WORK INSTRUCTION:
Print only the lines from the one with "Where should I click to: Click" through the end of the data, exactly, and please omit pictures.

EXTRACTED DATA:

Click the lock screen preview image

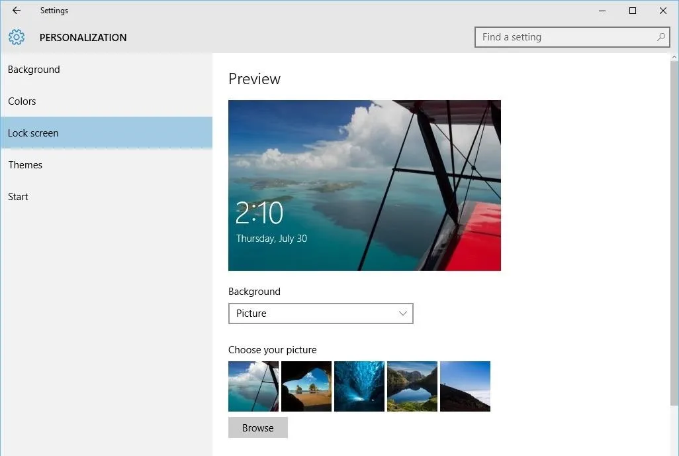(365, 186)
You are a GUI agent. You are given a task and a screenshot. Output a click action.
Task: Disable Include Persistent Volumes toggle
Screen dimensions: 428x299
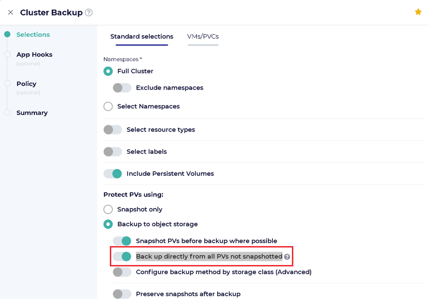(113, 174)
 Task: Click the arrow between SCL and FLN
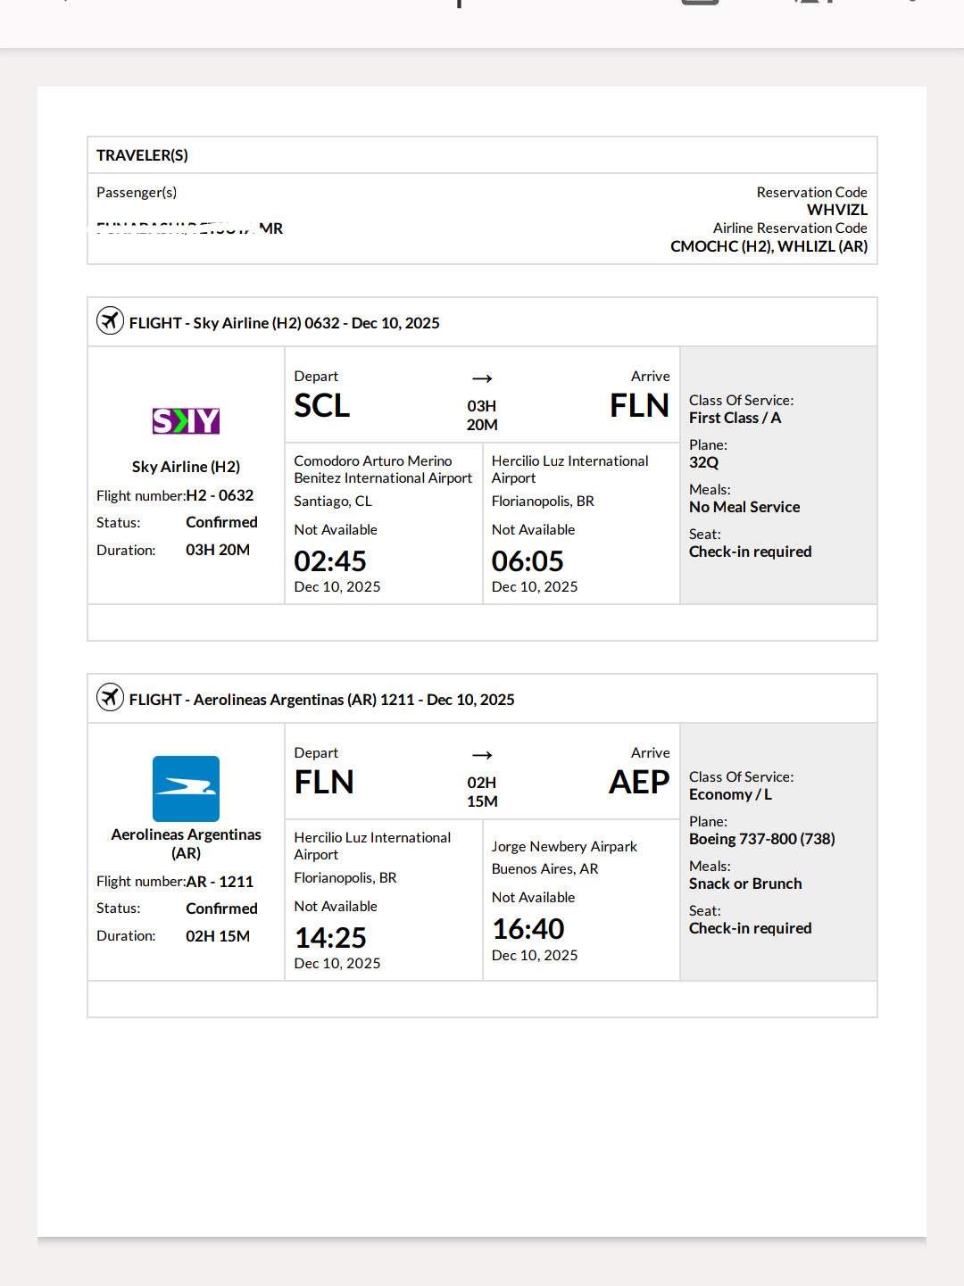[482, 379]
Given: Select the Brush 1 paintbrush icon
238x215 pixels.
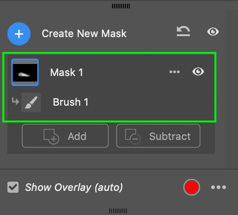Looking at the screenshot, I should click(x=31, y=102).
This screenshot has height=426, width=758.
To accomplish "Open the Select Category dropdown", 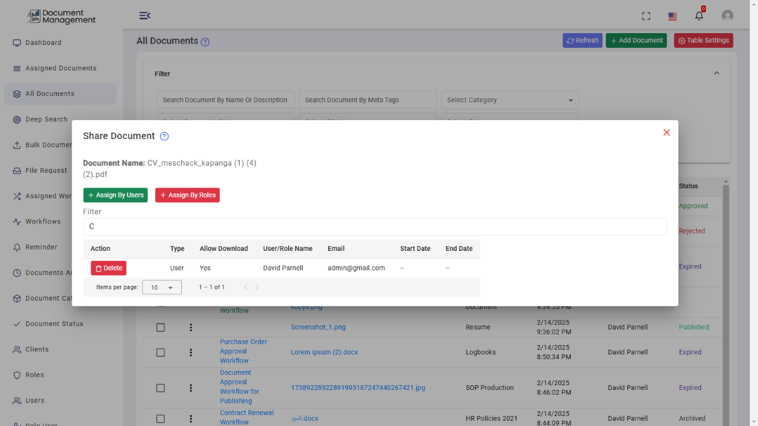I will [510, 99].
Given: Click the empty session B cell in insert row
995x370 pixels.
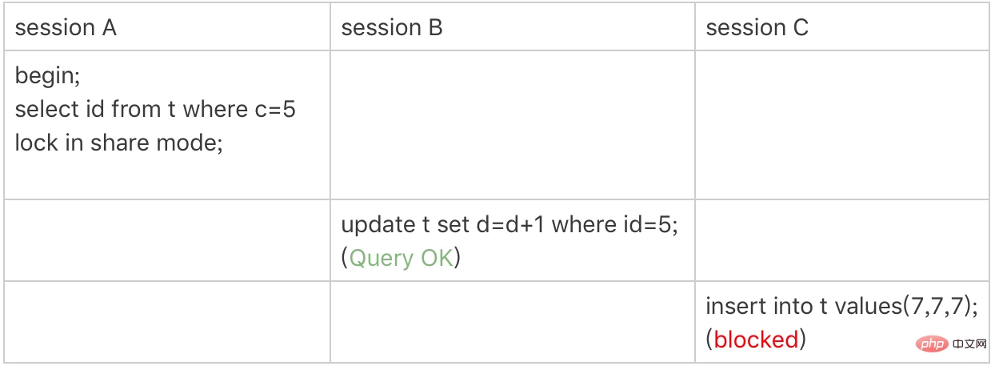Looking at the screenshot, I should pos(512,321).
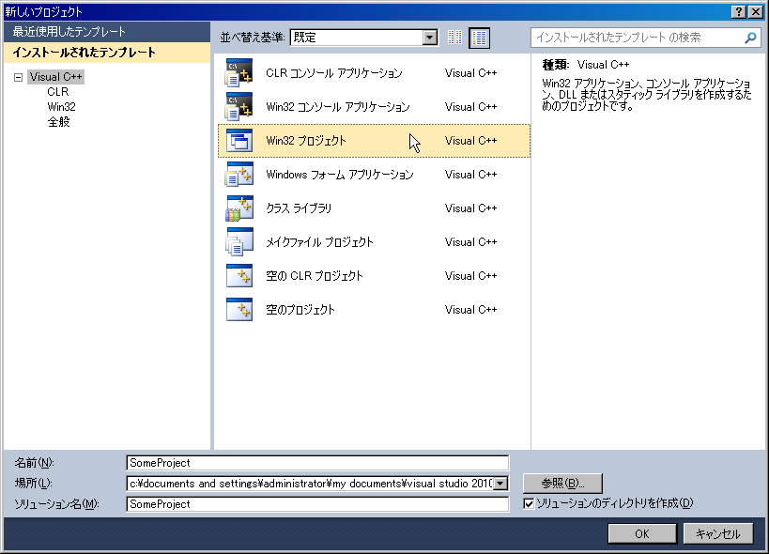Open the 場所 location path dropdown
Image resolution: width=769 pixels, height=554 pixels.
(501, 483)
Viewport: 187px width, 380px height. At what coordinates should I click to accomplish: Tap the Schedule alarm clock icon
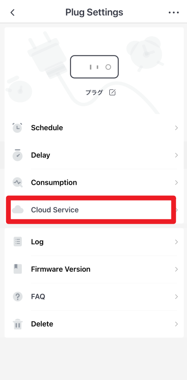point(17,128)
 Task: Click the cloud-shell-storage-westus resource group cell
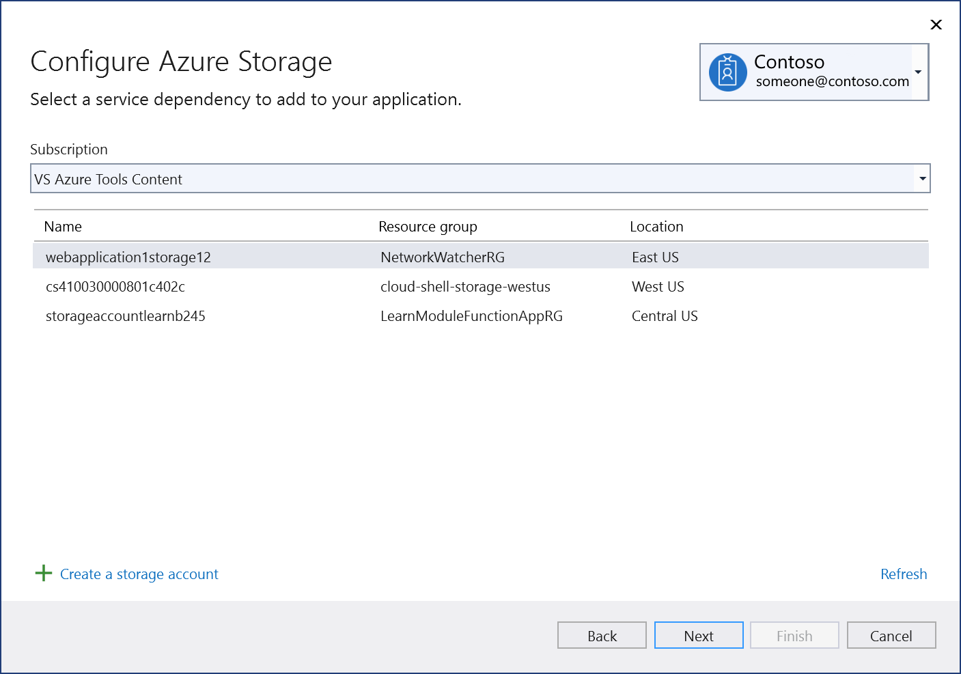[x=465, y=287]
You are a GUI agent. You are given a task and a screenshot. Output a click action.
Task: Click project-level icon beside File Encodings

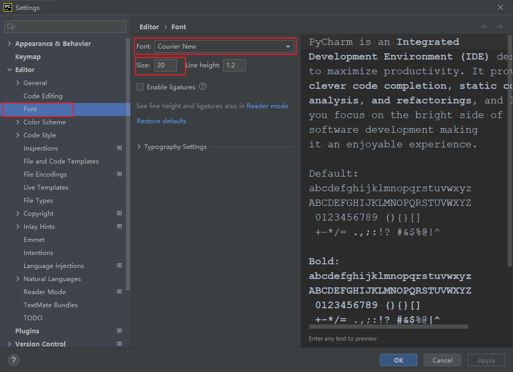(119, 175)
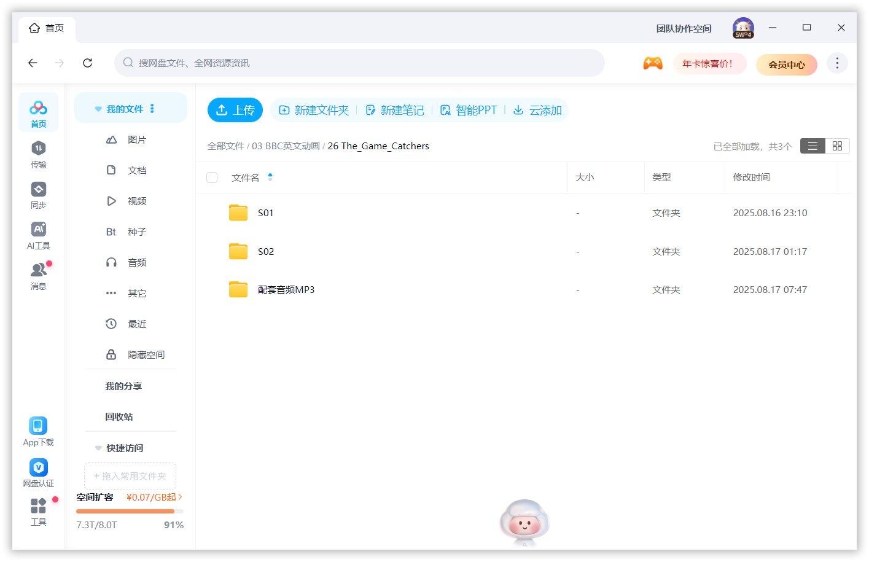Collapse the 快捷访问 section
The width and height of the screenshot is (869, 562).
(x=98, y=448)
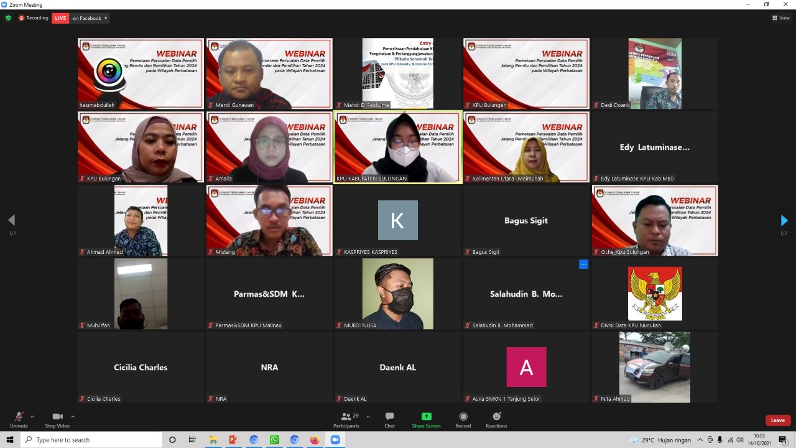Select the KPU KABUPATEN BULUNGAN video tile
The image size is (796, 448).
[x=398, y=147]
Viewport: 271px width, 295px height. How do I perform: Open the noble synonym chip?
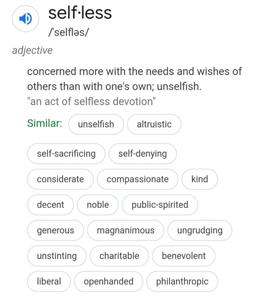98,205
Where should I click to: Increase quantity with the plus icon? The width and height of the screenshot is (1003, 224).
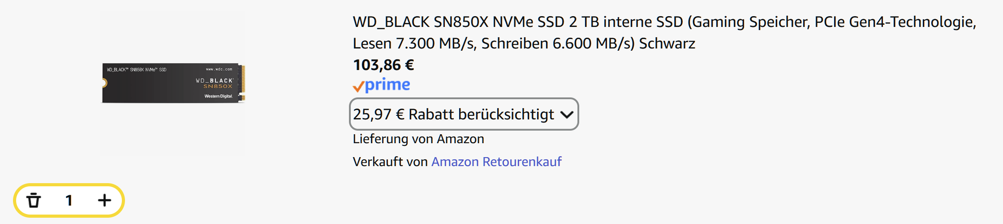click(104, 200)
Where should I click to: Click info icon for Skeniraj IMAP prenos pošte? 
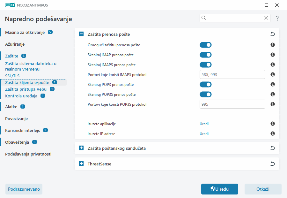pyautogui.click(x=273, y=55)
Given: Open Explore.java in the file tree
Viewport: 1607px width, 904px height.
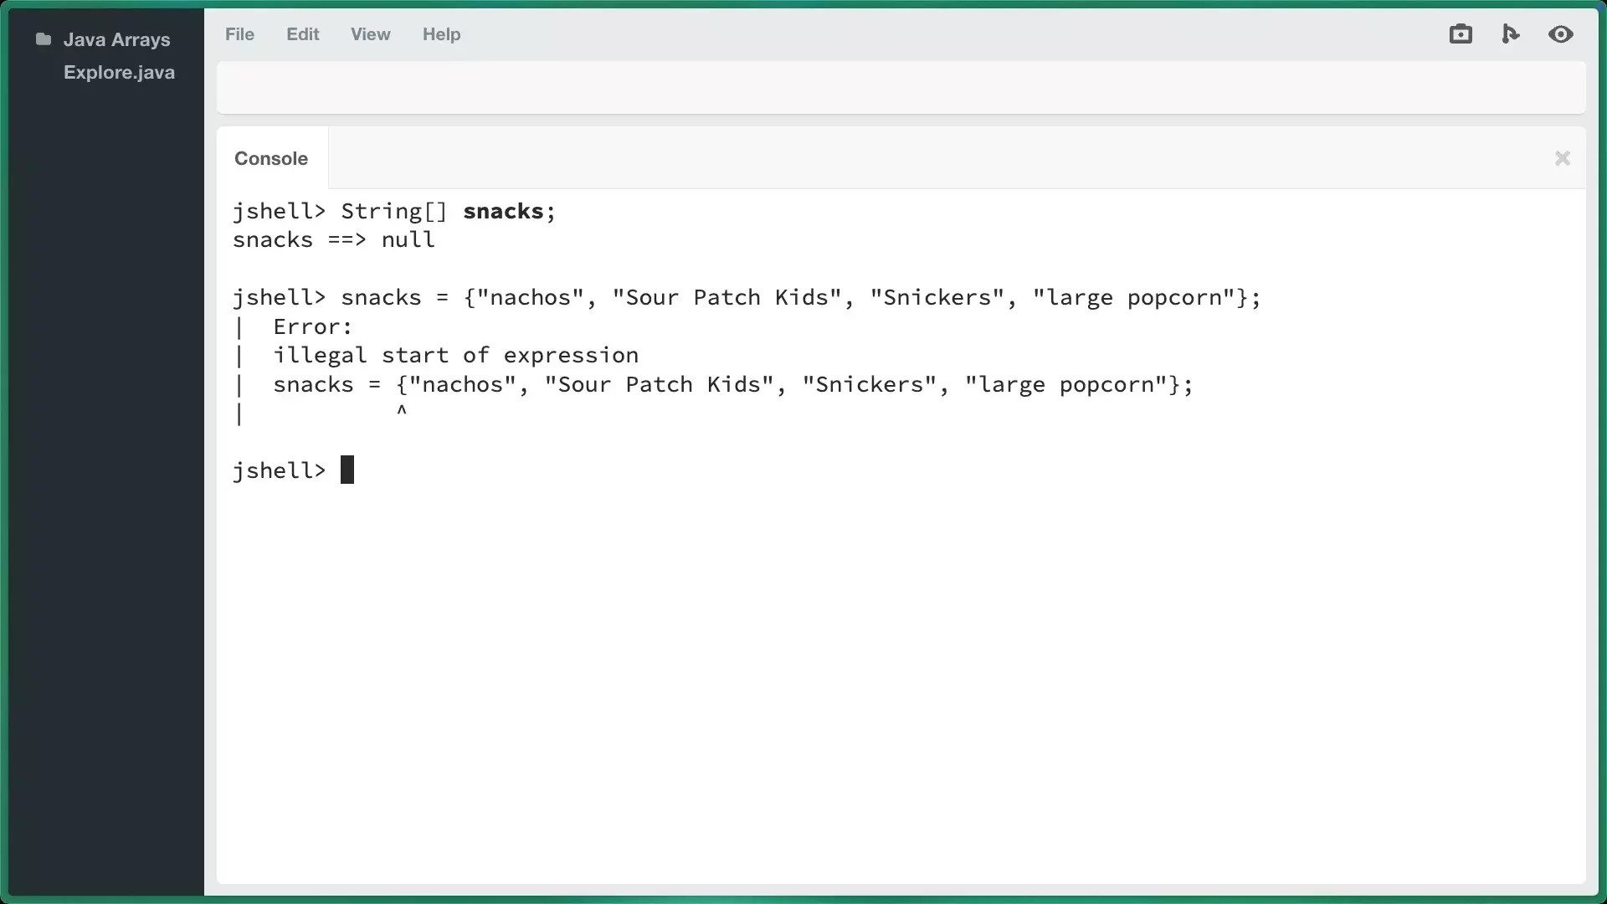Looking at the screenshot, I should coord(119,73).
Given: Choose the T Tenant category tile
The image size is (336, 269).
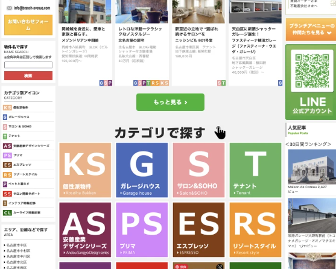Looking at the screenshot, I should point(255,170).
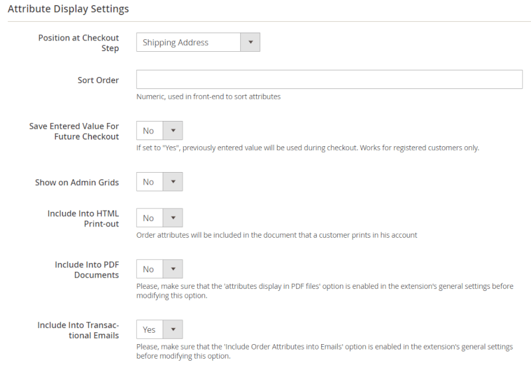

SOLUTION FOR THIS PROBLEM:
Where should I click to: Click info icon for Skeniraj IMAP prenos pošte? 
pyautogui.click(x=273, y=55)
Given: Open Explore.java in the file tree
Viewport: 1607px width, 904px height.
Looking at the screenshot, I should coord(119,73).
Given: Choose the T Tenant category tile
The image size is (336, 269).
Looking at the screenshot, I should point(255,170).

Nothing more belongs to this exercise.